Case insensitive handling of runtime names #409

Open soxofaan opened 3 years ago

soxofaan commented 3 years ago

https://github.com/Open-EO/openeo-api/blob/f303d65a3291d4cd74dacc0e796803bb5d6fa03b/openapi.yaml#L1627-L1635

Like #371 we should enforce handling UDF runtime names in case insensitive manner, I think

m-mohr commented 3 years ago

Unfortunately, I don't think we can enforce this in openEO API v1. It seems we did not consider case-insensitivity for UDF runtimes and now we can't easily add it without breaking things. It was different for the other entities (e.g. file formats) where we only improved the wording. This would also need a change in openeo-processes (e.g. run_udf).

soxofaan commented 3 years ago

For v1 we could already add a recommendation for case insensitive handling, which is not breaking and still allows alignment before v2

m-mohr commented 3 years ago

Hmm, I think I don't really agree with that due to the reasons below:

As for billing plans and web services, the API allows CI and also defines the places where the names can be used in CI manner.

For file formats (and as requested here in UDF runtimes), we can just give a general direction in the API and say that CI is allowed (or recommended). The API itself doesn't use these names in a CI manner. This is then (from a user POV) only really implemented in the processes (save_result allows CI/run_udf doesn't mention CI right now, i.e. is CS), but there it would read weird (and break things) in the user-facing documentation if it would say "UDF runtime name is allowed to be given in CI manner". So the only place where we could recommend this are the API and the implementation notes for processes. User could not be informed about it so I'm not sure how useful this recommendation would be and it could break interoperability (in v1) a bit by having process graphs that run on one back-end and not on another one.

soxofaan commented 3 years ago

I was mainly thinking about a CI recommendation or requirement for back-end implementers. I don't think it's very useful for a regular end user, indeed.

it could break interoperability (in v1) a bit by having process graphs that run on one back-end and not on another one.

We already have an interoperability problem: if one backend calls its Python runtime Python and another backend uses python, your can not use the same process graph. By recommending CI handling you actually improve interoperability issues in this case.
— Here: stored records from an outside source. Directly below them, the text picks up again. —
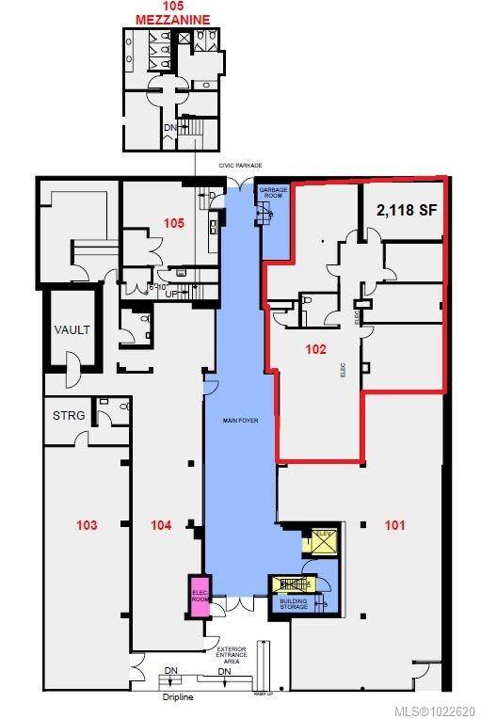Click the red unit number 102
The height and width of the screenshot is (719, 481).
coord(315,349)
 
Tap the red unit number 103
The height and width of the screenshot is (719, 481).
coord(86,524)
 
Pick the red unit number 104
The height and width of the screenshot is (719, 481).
coord(161,524)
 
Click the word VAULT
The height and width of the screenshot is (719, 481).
coord(72,330)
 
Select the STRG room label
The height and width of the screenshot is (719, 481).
coord(69,415)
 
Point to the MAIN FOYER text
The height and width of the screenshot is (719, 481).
coord(239,422)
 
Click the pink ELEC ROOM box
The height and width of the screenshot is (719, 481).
coord(200,597)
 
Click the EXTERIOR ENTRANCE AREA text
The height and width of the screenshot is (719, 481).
coord(231,655)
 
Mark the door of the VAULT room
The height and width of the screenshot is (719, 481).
coord(71,370)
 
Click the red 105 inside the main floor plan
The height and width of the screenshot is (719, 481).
coord(171,224)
The CI recommendation would just be a reasonable safety net to cover subtle differences between back-ends (and documentation, cookbooks, ...)
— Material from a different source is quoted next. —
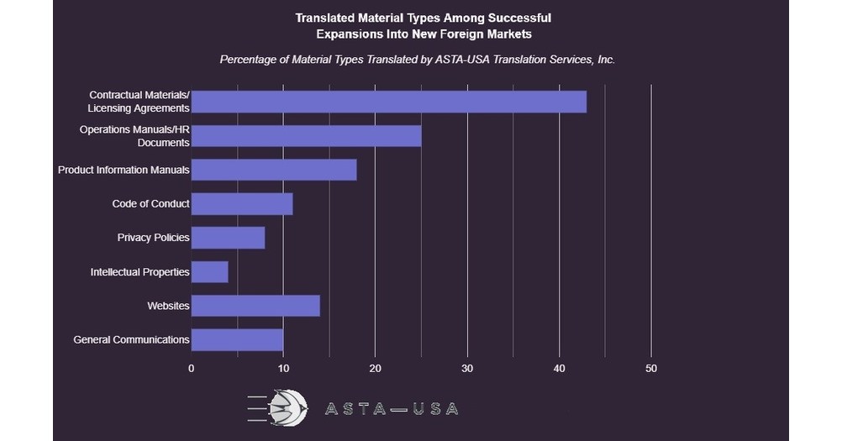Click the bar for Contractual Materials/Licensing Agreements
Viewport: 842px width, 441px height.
pos(388,102)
Another solution is adding a guideline for the runtime names ("lower case only" or "must be Camel Case", ...) or explicitly list some examples for popular runtimes (Python, R, ...)

m-mohr commented 3 years ago

Indeed. We should probably aim for a recommended naming, maybe best proposed by the UDF runtime implementation.
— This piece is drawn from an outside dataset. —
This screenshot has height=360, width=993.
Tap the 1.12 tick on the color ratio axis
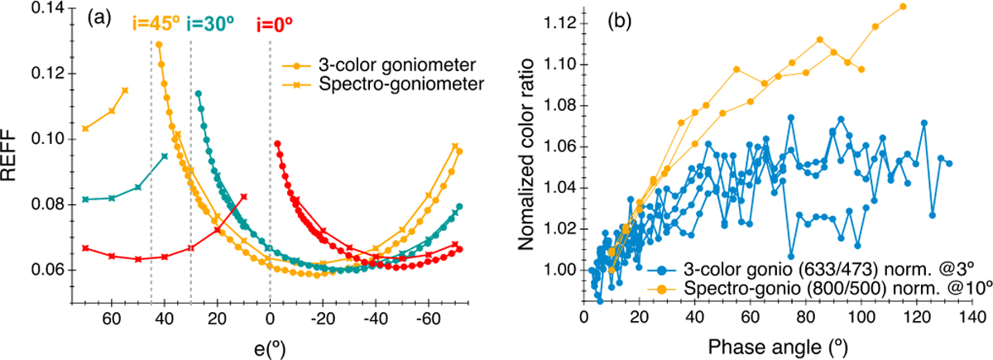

I've expanded the OpenAPI with a general recommendation for now:

Each runtime environment has a unique name, which is used as the property key. The name is used in processes to select the runtime environment for UDFs, so the names should be stable and meaningful. It is RECOMMENDED to use the following naming and casing:

  • For programming langauge environments use the names as provided in in the Scriptol List of Programming Languages.
  • For docker images use the docker image identifier excluding the registry path.

Which would result in Python and R for the runtimes we support right now.

Leaving this open for consideration in API v2.